Your assignment — Output, exactly as written, the lines below starting at the line containing "Task: Click the" and ending at the line containing "This screenshot has width=1503, height=812.". Drop the pictures and keep both end lines.

Stored data entries —
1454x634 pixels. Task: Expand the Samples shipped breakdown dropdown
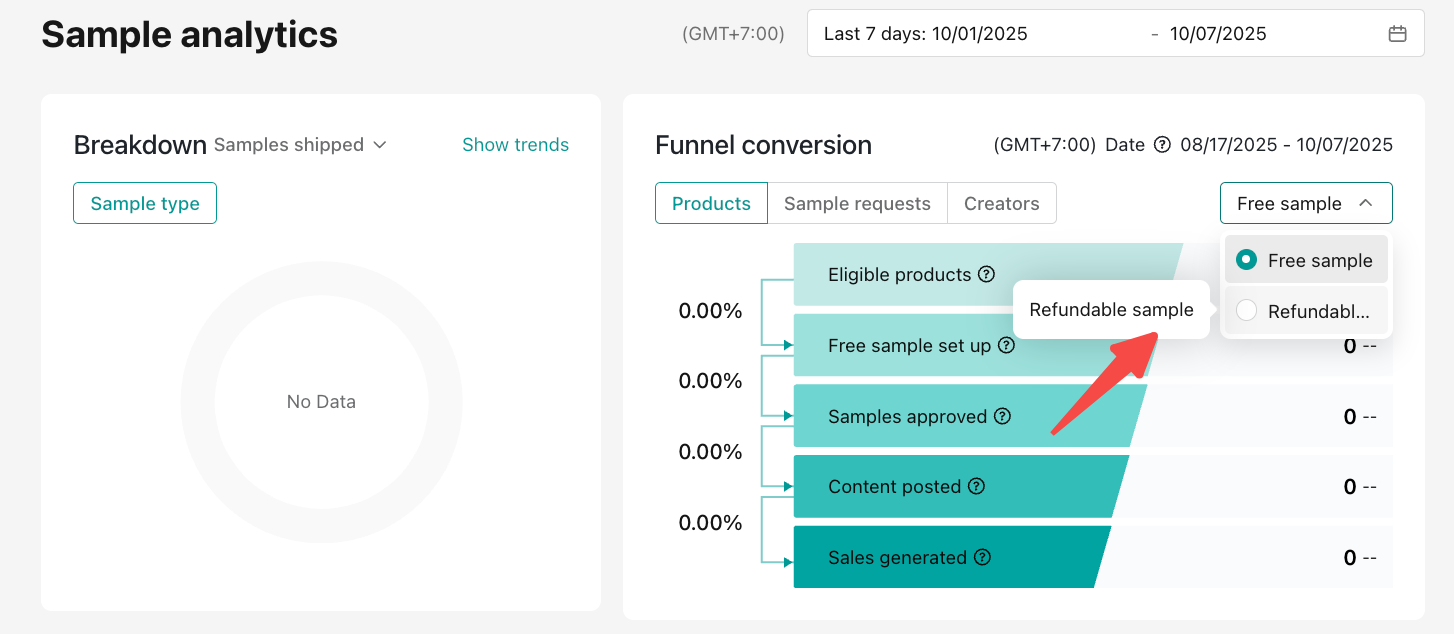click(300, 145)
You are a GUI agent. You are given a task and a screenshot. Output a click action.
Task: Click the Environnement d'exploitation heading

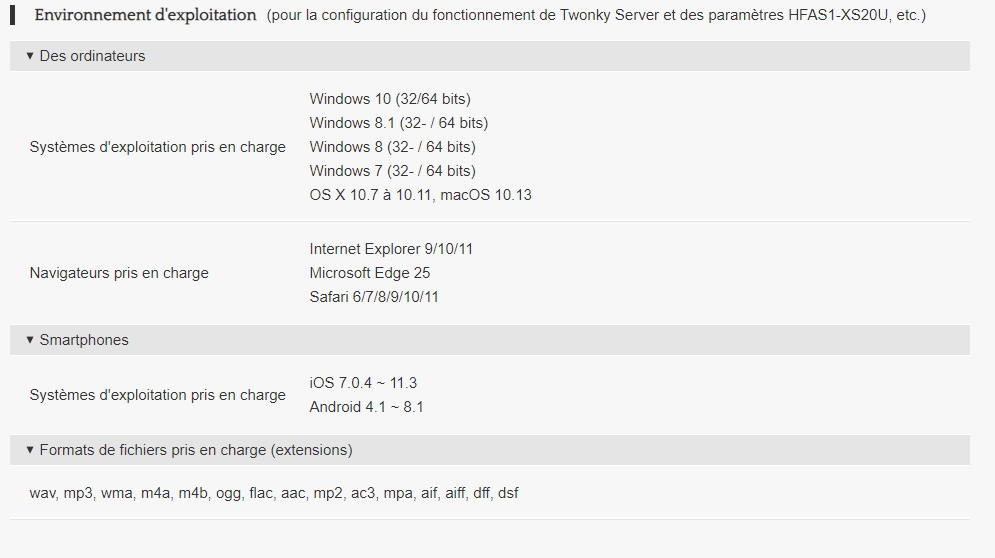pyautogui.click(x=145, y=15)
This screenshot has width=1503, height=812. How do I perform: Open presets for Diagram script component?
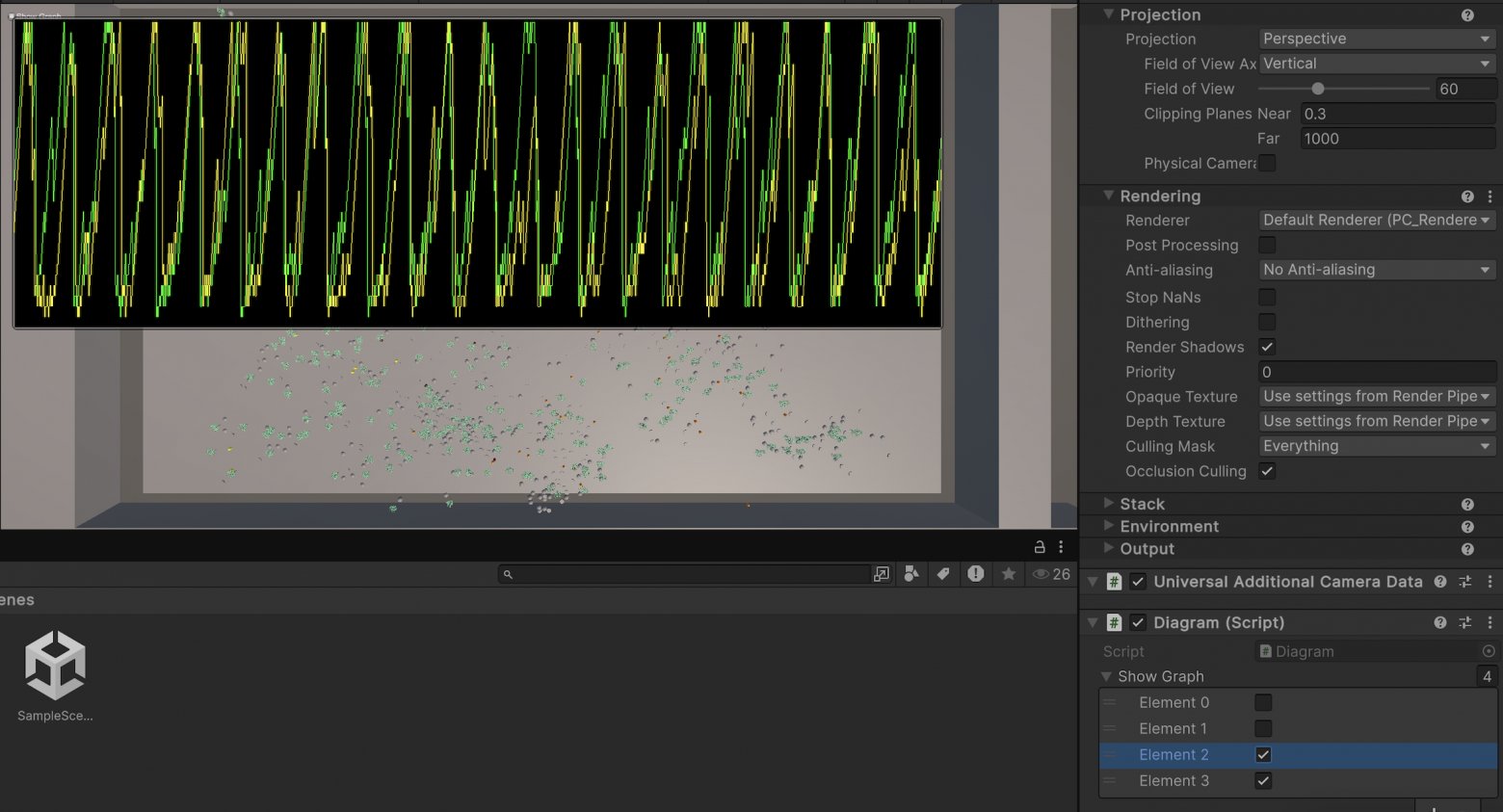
---
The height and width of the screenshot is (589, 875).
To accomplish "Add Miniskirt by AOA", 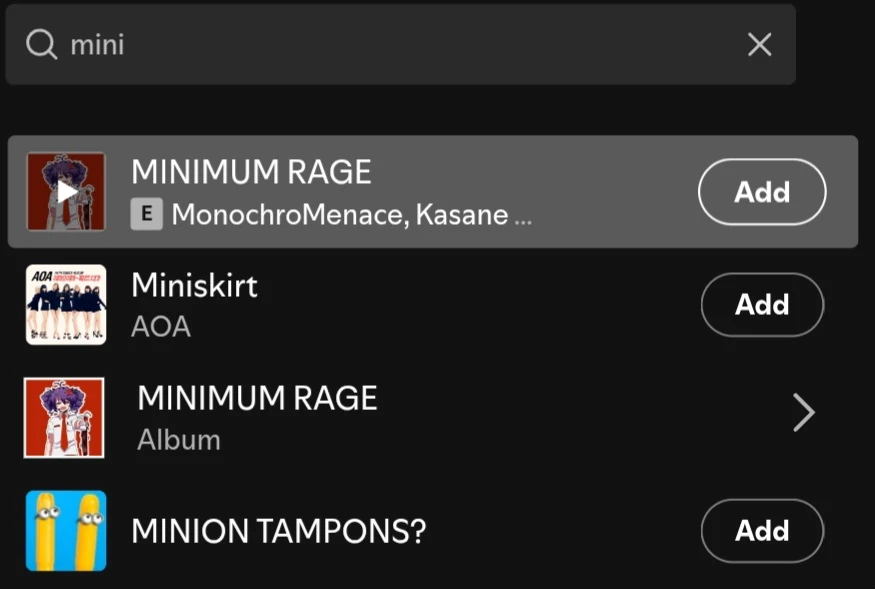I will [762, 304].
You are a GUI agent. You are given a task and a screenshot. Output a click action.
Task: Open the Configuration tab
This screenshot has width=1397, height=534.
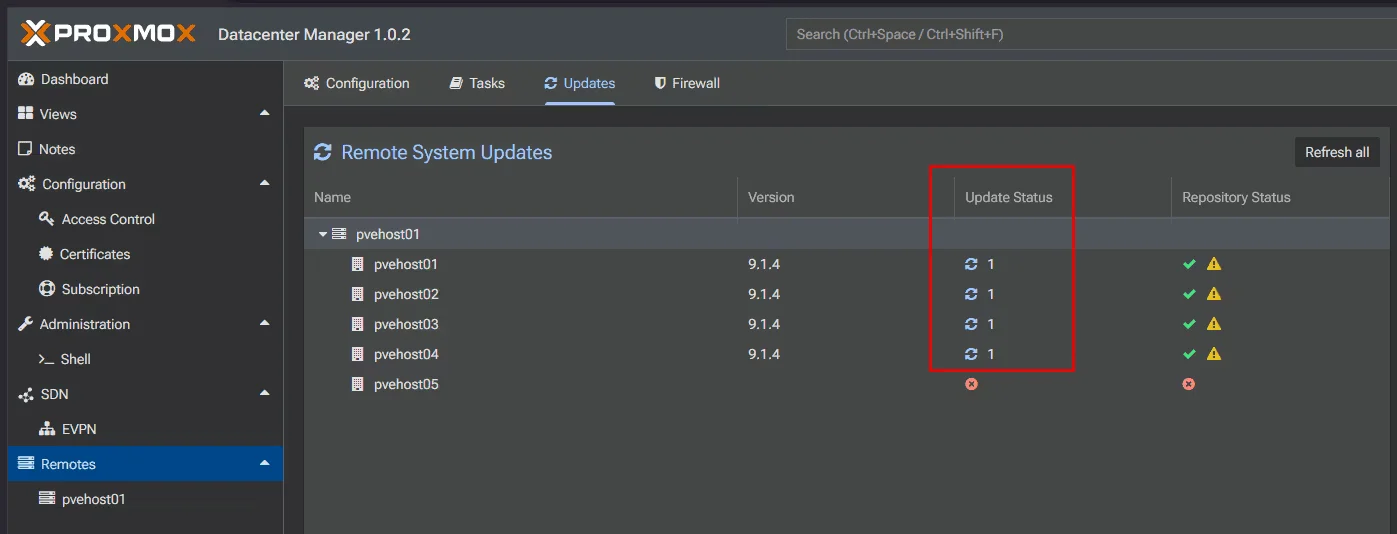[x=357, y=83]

Answer area —
Task: Click the Environnement d'exploitation heading

pyautogui.click(x=145, y=15)
This screenshot has width=1503, height=812. How do I perform: Open presets for Diagram script component?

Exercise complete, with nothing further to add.